After a pause in construction as the project awaited its above-ground permits, work has been heating up on the site since mid-2020. The star attraction has been the rise of the initial few floors in the building’s hybrid exoskeleton system, which is supported by eight 40-tonne steel-core, concrete-encased supercolumns, which along with a lattice of steel beams and canted columns, now extend up to the seventh floor. Meanwhile, concrete-formed podium volumes have taken shape to the west and south of the tower.
At the base of the tower, much of the future flagship 12-metre-high retail space is now visible to passersby. With a column-free floor designed for a flagship tenant, its layout dictates the complex structural work required for the floors above: the tower’s main elevator core must be ‘floated’ above, with an extra-thick slab to support it. The elevator pit will be built on the fifth floor, supported by a pad that will be poured within a grid of steel beams that currently surround the central crane.
Before that important structural element is built, the more levels must first be formed below. When we last checked in on construction at the start of March, the third floor slab above the cavernous retail space was in place and assembly of the steel skeleton had etched out future restaurant and event spaces on levels three and four.
Floor numbering for the tower include the podium levels, so accounting for the extra-high retail space, the current forming activity represents the slab of the fourth floor. Forms and rebar bundles were placed earlier in the month in preparation for the pour, which was carried out on Monday.
The initial tower floor-plates are being poured with missing notches from the corners. While the central supercolumns extend through the concrete slabs, the exoskeleton’s diagonal “hanger” braces will come afterwards along with the missing slab corners once more floors are in place.
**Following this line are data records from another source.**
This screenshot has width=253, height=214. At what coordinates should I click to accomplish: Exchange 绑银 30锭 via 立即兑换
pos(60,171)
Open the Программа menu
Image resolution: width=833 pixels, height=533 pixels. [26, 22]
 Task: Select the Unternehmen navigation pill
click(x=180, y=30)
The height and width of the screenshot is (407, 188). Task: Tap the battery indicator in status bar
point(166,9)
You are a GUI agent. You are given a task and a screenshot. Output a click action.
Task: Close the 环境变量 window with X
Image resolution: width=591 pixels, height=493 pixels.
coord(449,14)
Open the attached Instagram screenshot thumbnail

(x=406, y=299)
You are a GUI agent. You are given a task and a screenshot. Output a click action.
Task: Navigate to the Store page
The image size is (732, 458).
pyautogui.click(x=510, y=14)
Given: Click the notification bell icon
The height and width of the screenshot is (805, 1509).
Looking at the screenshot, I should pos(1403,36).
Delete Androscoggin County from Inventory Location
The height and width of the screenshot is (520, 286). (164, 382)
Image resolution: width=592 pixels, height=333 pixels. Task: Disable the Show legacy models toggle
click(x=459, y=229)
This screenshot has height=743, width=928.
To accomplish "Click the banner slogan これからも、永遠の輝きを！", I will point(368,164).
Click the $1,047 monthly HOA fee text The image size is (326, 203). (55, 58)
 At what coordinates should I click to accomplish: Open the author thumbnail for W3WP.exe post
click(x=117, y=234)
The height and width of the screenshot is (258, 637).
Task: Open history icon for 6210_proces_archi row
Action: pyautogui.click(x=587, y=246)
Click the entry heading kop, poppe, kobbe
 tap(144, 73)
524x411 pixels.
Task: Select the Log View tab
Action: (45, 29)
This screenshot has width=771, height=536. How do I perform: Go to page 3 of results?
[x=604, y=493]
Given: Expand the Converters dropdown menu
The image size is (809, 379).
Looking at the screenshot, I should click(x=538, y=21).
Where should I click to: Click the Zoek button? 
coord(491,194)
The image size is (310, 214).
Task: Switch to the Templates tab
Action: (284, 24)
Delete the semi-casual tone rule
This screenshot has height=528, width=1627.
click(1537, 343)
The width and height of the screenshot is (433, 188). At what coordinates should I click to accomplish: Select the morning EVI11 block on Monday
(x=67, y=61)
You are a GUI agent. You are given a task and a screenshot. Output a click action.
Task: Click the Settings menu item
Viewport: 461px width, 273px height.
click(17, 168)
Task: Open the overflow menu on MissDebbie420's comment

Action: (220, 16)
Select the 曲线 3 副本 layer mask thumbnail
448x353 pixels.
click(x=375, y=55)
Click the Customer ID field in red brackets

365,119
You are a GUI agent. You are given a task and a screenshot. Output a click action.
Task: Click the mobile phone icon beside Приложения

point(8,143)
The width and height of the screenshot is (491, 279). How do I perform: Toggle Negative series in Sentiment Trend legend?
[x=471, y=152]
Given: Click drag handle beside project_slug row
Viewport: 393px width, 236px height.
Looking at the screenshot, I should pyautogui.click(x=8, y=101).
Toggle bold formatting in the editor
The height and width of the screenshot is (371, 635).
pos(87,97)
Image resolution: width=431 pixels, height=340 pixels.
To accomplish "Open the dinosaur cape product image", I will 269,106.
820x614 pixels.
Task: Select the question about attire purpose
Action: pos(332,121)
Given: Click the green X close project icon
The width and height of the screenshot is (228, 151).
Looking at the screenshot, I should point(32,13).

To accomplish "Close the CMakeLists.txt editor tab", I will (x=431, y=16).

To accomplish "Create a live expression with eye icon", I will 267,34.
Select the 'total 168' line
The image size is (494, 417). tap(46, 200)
Another on-site event is the ongoing relocation of a tower crane at the south side of the tower, which has been moved to a new position atop the now structurally-complete southern podium. The crane was disassembled earlier this month, and over this past weekend, reassembly began in the new location.
The relocation will allow the yellow crane to rise along the tower’s exterior—in a similar configuration to what was seen a few years ago at the L Tower site at Yonge and Front—as The One begins to make its mark on the Bloor-Yorkville skyline.
You can learn more from our Database file for the project, linked below. If you’d like to, you can join in on the conversation in the associated Project Forum thread, or leave a comment in the space provided on this page.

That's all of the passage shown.